WRITTEN PROBLEM
Reproduce the Call of Duty review below word for word, from its title through its final sentence.

EXTRACT PROVIDED
++++++++++
Call of Duty: Advaned Warfighter, or, Hey Look! It’s Kevin Spacey




I’ve said it before and I’ll say it again: Call of Duty is football. It’s a regularly scheduled bout between two rotating colors with just enough flexibility in its variables to differ from installment to installment. But there’s a reason people watch football. It’s familiar and somehow, someway it manages to evoke excitement in spite of that familiarity. You know what you’re getting with a Call of Duty game and depending on your taste that can be great or horrendous.

I don’t watch football. But man do I look forward to shooting my way through a six hour campaign one and a half times every year. Yeah, yeah, “Call of Duty sucks, it’s the same thing every year.” Well so are you so’s football ya nerd.

That being said, I wasn’t exactly sold on this year’s Call of Duty installment when it was announced, primarily because Call of Duty: Advanced Warfighter is being unapologetically promoted as Call of Duty: Kevin Spacey.

Cashing in on the actor’s recent critical praise from the Netflix series House of Cards, Advanced Warfighter somehow managed to get Kevin Spacey, and neither the promotional materials not the game itself will ever let you forget it. In pre-mission briefings, rather than showing you a snapshot of Kevin Spacey, you’ll get an entire collage of snapshots of Kevin Spacey, as if the game is bragging over having the rights to use the actor’s likeness.

Rollo Tomasi.

Rollo Tomasi.

It seemed really, really dumb. It seemed gimmicky. It seemed like a desperate attempt to feign relevance by plastering a recognizable face over tired gameplay. Like I said, I wasn’t exactly sold on Call of Duty: Advanced Warfare. But as I do every year I quickly found an excuse to get it: I just got a PS4 and I wanted something to look pretty on it.
++++++++++
STORED DATA
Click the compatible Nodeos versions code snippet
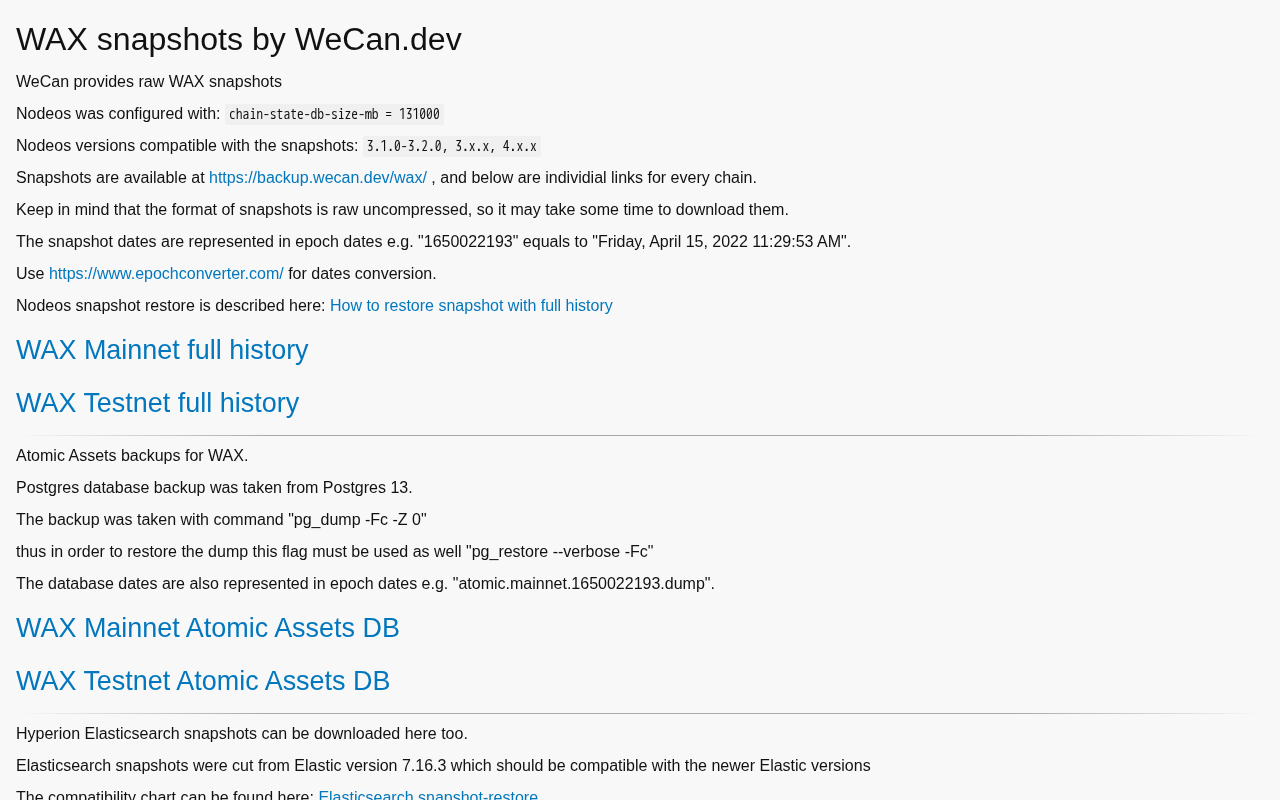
++++++++++
FINAL RESULT
Call of Duty: Advaned Warfighter, or, Hey Look! It’s Kevin Spacey




I’ve said it before and I’ll say it again: Call of Duty is football. It’s a regularly scheduled bout between two rotating colors with just enough flexibility in its variables to differ from installment to installment. But there’s a reason people watch football. It’s familiar and somehow, someway it manages to evoke excitement in spite of that familiarity. You know what you’re getting with a Call of Duty game and depending on your taste that can be great or horrendous.

I don’t watch football. But man do I look forward to shooting my way through a six hour campaign one and a half times every year. Yeah, yeah, “Call of Duty sucks, it’s the same thing every year.” Well so are you so’s football ya nerd.

That being said, I wasn’t exactly sold on this year’s Call of Duty installment when it was announced, primarily because Call of Duty: Advanced Warfighter is being unapologetically promoted as Call of Duty: Kevin Spacey.

Cashing in on the actor’s recent critical praise from the Netflix series House of Cards, Advanced Warfighter somehow managed to get Kevin Spacey, and neither the promotional materials not the game itself will ever let you forget it. In pre-mission briefings, rather than showing you a snapshot of Kevin Spacey, you’ll get an entire collage of snapshots of Kevin Spacey, as if the game is bragging over having the rights to use the actor’s likeness.

Rollo Tomasi.

Rollo Tomasi.

It seemed really, really dumb. It seemed gimmicky. It seemed like a desperate attempt to feign relevance by plastering a recognizable face over tired gameplay. Like I said, I wasn’t exactly sold on Call of Duty: Advanced Warfare. But as I do every year I quickly found an excuse to get it: I just got a PS4 and I wanted something to look pretty on it.